> [Given passage]
========

10. The EAP Programme is a programme set up independently of my employers whereby you can discuss family problems, relationships, bereavement or legal problems and it is supposed to be fully confidential.
11. My complaint was about my fellow workers use of pornographic material and illegal substances at the residence where I worked".
"4.7 The Respondent provides what is styled an as Employee Assistance Programme. It has a commercial contract with a company called PPC Ltd and all employees have access to that service. It is a confidential telephone [report] service and an employee can seek assistance on any matter of concern. The Applicant chose to make use of this facility to voice his concerns.
4.8 In circumstances such as those under consideration, whilst preserving the anonymity of the informant, the above mentioned service will report the matter to the Respondent where the circumstances so require. This was done. The Director of Administration, Lucy Jones, then arranged a meeting on 7th July 1999, at which Keith Flanagan, Director of Human Resources, Katherine Murphy, Director of Residential Services and Susan Quayle, Service Manager for the Group of Homes which included Newhutte Lane were also present.
4.9 The meeting was told that an "external agency" had provided information that illegal substances and pornographic material were being taken into the Newhutte home and that the Manager was aware of this.
4.10 The above circumstances led to there being an investigation by Susan Quayle and Keith Flanagan. They visited the home on 8th July 1999 and interviewed all the support workers. Copies of the statements to be found in the Respondents bundle of documents (Exhibit R1, pages 19 to 27 inclusive). The substance of these statements provided the material for a report which is to be found at pages 44 and 45 of Exhibit R1.
4.11 In consequence of the above mentioned findings Mr Brown (then Manager of the home) and Mr A Powell, a member of staff, were suspended to allow investigations into the allegations which had arisen. Both subsequently ceased to be employed by the Respondents.
4.12 Mr Brown having been suspended, his place at the home was temporarily taken by Mr Bonnar, an experienced manager, well regarded by the Respondents. It was during this interregnum that concerns were voiced which ultimately led to termination of the Applicant's employment. The issues are to be found in reports from Mr Bonnar which are at pages 46, 55 and 56 of Exhibit R1. All these have been carefully considered by the Tribunal. In one report Mr Bonnar comments, "I have worked a few shifts with George Cole". That is an exaggeration. The Tribunal has examined the shift patterns for the period concerned and it is clear that, in fact, Mr Bonnar and Mr Eleady-Cole only worked together on shifts on two occasions.

========

> [Written task 1]
Answer these from the tribunal passage:
(a) Which company holds the commercial contract for the Employee Assistance Programme?
(b) On what date did Susan Quayle and Keith Flanagan visit the home?
(c) According to the Tribunal, on how many occasions did Mr Bonnar and Mr Eleady-Cole work shifts together?
> [Written task 2] Carry on the tribunal passage from its last sentence.

> [Data lines]
========

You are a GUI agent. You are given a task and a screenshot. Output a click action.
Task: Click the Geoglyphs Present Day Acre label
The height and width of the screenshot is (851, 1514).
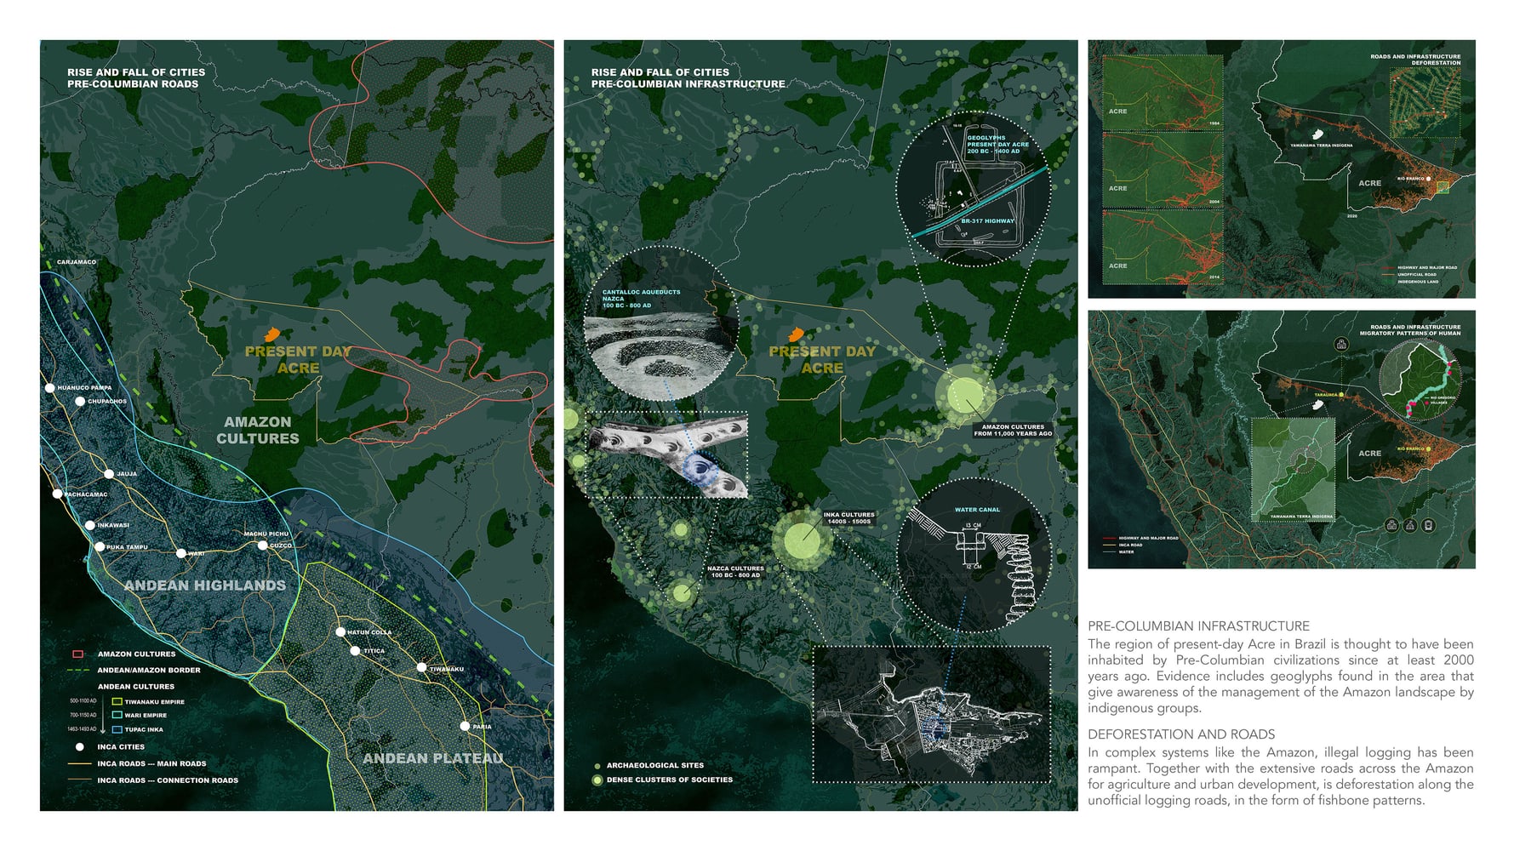tap(997, 145)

========

> [Expected output 1]
(a) PPC Ltd
(b) 8th July 1999
(c) Two

> [Expected output 2]
4.13 Many of the recorded complaints against Mr Eleady-Cole are, we find, of a somewhat trivial nature. Certainly not certain enough to determine his probationary period without some further enquiry being made at a higher level. The main complaint related to an incident on 25th July 1999. One of the residents (with whom it must be said, Mr Eleady-Cole had far more contact than Mr Bonnar) had what, for the purposes of this decision, we can only refer to as an "attack". We have no precision evidence before us as to the precise nature of the episode and whether, for example, it was epileptic in nature or not. The resident in question had a habit of sleeping in a chair and would then get up and throw his arms about or run down the corridor. In the past, the method followed in dealing with this, was to observe him but not to restrain him in any way and within a very short time he would settle down and sit again. Mr Bonnar disagreed with Mr Eleady-Cole on this approach and chose to make the matter the subject of a formal report. Again, the Tribunal considers, and finds, that this was a matter which needed more detailed consideration before any final conclusion leading to dismissal could be reached.
4.14 In the event, the Respondent nevertheless chose to determine the Applicant's employment. On 29th July 1999 Mr Flanagan wrote to the Applicant in these brief terms (Exhibit R1 – page 65)
Dear Mr Eleady-Cole
Re: Unsuccessful Probationary Period
I would confirm that your employment with the service is terminated as of today's date. The reason for tour termination is that your Probationary Period has been unsatisfactory inasmuch that we have a number of concerns regarding your work performance and standards that we can not reconcile.
You will be paid 1 weeks wages as payment for your notice entitlement and your P45 will be forwarded to you in due course.
Yours sincerely
Mr T K Flanagan
Director, Human Resoucres"
We should record that in paragraph 4.7 the Employee Assistance Programme, run by the commercial company PPC Ltd under contract with the Brothers, is mis-described as a "confidential telephone report service". In fact it is common ground that that is a clerical error and it should be described as a telephone support service. We were helpfully directed to a short passage in the evidence before the Tribunal, which was not in dispute, making the nature of the EAP service clear.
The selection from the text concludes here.